Van Orden sits on the House Agriculture Committee, which was tasked with drawing up a specific plan to cut $230 billion from food assistance to pay for tax cuts. Van Orden reportedly balked at a cost-sharing plan that shifted 25% of the cost of the program to states, saying it was unfair to Wisconsin.

But then, on Wednesday night, Van Orden voted yes as the committee passed an unprecedented cut in federal funding for SNAP on a 29-25 vote.

Van Orden took credit for the plan, which ties cuts to state error rates in determining eligibility and benefit amounts for food assistance. According to WisPolitics, he declared at a House Ag Committee markup that “states are going to have to accept the fact that if they are not administering this program efficiently, that they’re going to have to pay a portion of the program that is equitable, and it makes sense and it is scaled.” 

But states, including Wisconsin, don’t have money to make up the gap as the federal government, for the first time ever, withdraws hundreds of millions of dollars for nutrition assistance.
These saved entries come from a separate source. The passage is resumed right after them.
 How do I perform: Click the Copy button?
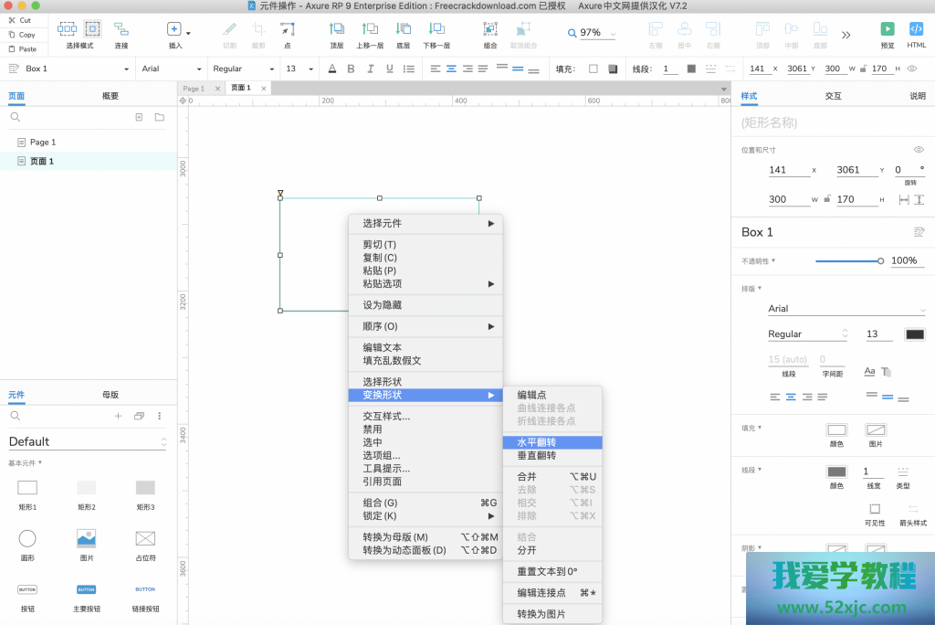[25, 34]
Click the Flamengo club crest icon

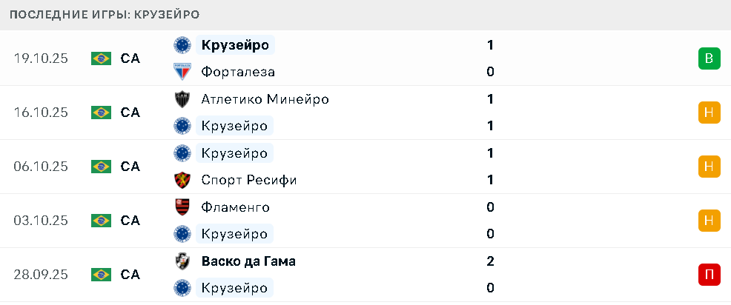coord(182,207)
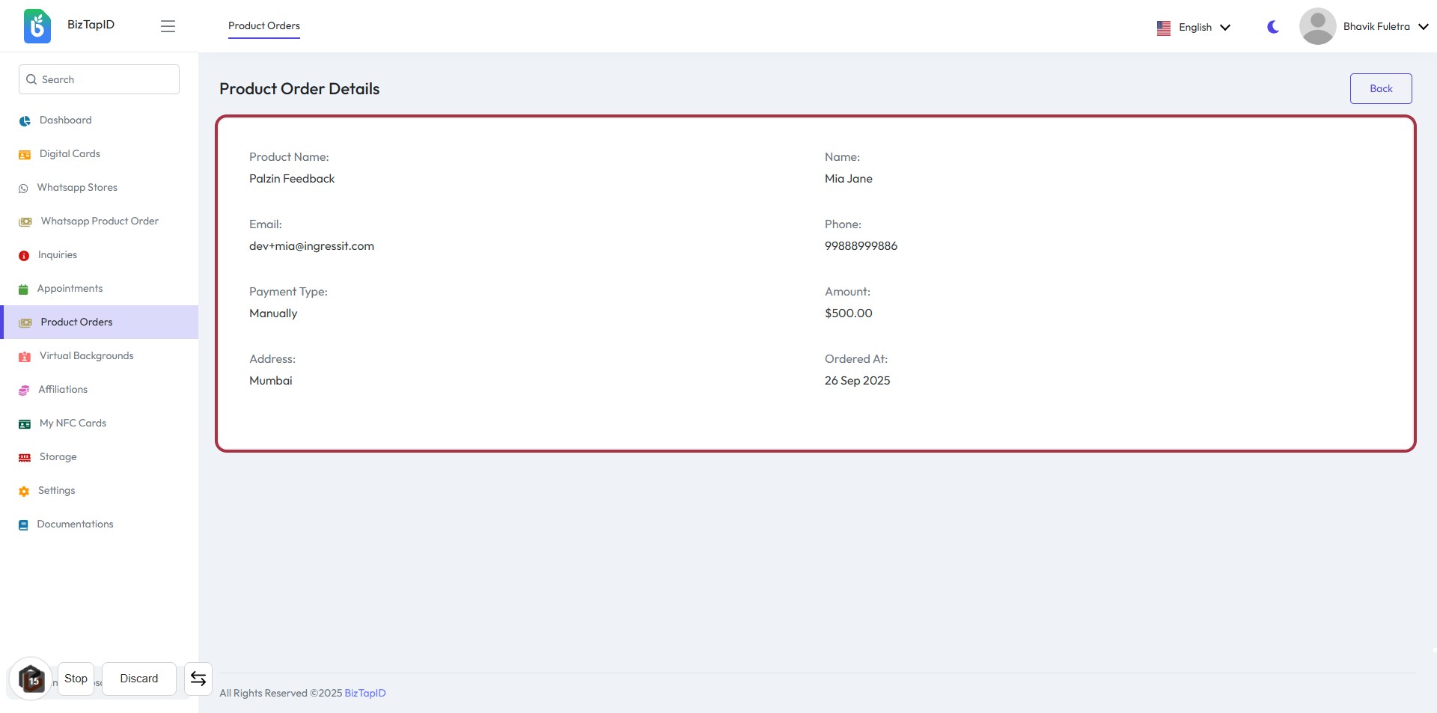
Task: Click the Discard button in recorder bar
Action: 139,679
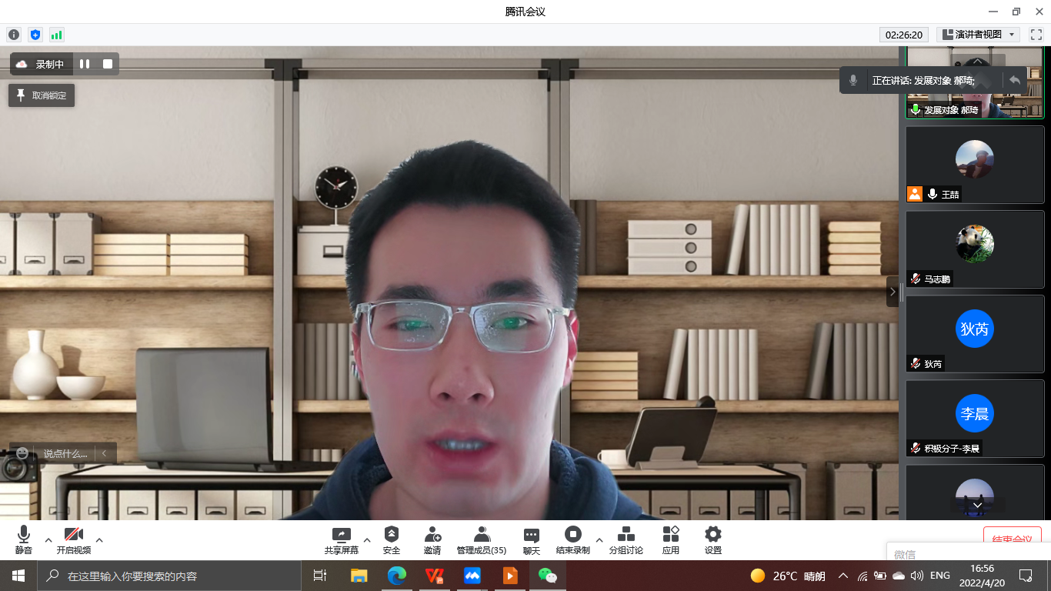The image size is (1051, 591).
Task: Click the Unpin (取消锁定) button
Action: point(42,95)
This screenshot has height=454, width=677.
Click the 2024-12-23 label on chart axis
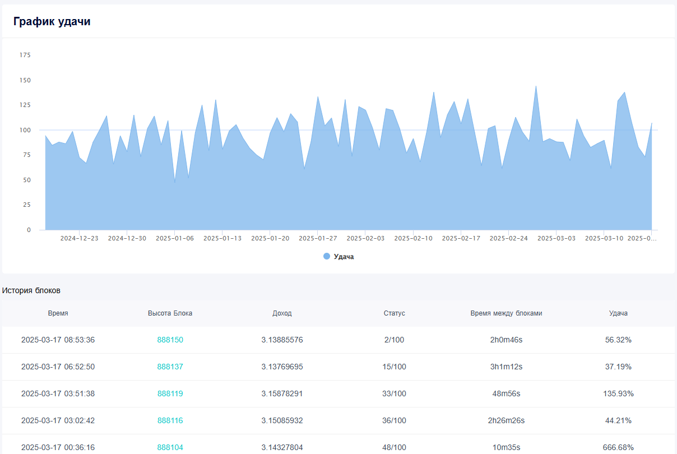[79, 238]
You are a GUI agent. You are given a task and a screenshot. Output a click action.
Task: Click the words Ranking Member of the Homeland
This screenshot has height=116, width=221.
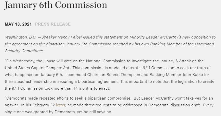click(x=182, y=44)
Instead, they will reduce coverage, kick people off the program and hunger will increase. The ripple effects include a loss of about $30 billion for farmers who supply food for the program, Democrats on the Ag Committee report, and damage to the broader economy, since every $1 in SNAP benefits generates about $1.50 in economic activity. Grocery stores, food manufacturers rural communities will be hit particularly hard. 

Wisconsin will start out with a bill for 5% of the costs of the program in Fiscal Year 2028, according to a bill explanation from the Agriculture Committee. But as error rates vary, that number shifts sharply upward — to 15% when the error rate goes from the current 5% to 6%, to 20% if we exceed an 8% error rate, and so on.  

And there are other cuts in the bill, Sen. Amy Klobuchar (D-Minnesota) points out, including stricter eligibility limits, work requirements that cannot be waived in times of economic hardship and high unemployment, and reductions in benefits that come from eliminating deductions for utility costs. 

More than 900,000 children, adults, and seniors count on Wisconsin’s SNAP program, known as FoodShare, according to an analysis of state health department data by Kids Forward. The same analysis found that covering the costs of just 10% of SNAP benefits would cost Wisconsin $136 million. 

Alaska and Texas have higher error rates than Wisconsin, and so they — and their hungry kids — are stuck with the biggest cuts. Even if you accept that that is somehow just, the people who are going to pay for this bill in all the states, including ours, are, as Van Orden himself put it, “the most vulnerable populations, including hungry children. Period.”

“He says one thing and does another,” Pocan says of Van Orden’s flip-flopping on SNAP. “He’s gone totally Washington.”

That’s too bad for the people left behind in rural Wisconsin, who will take the brunt of these unnecessary cuts.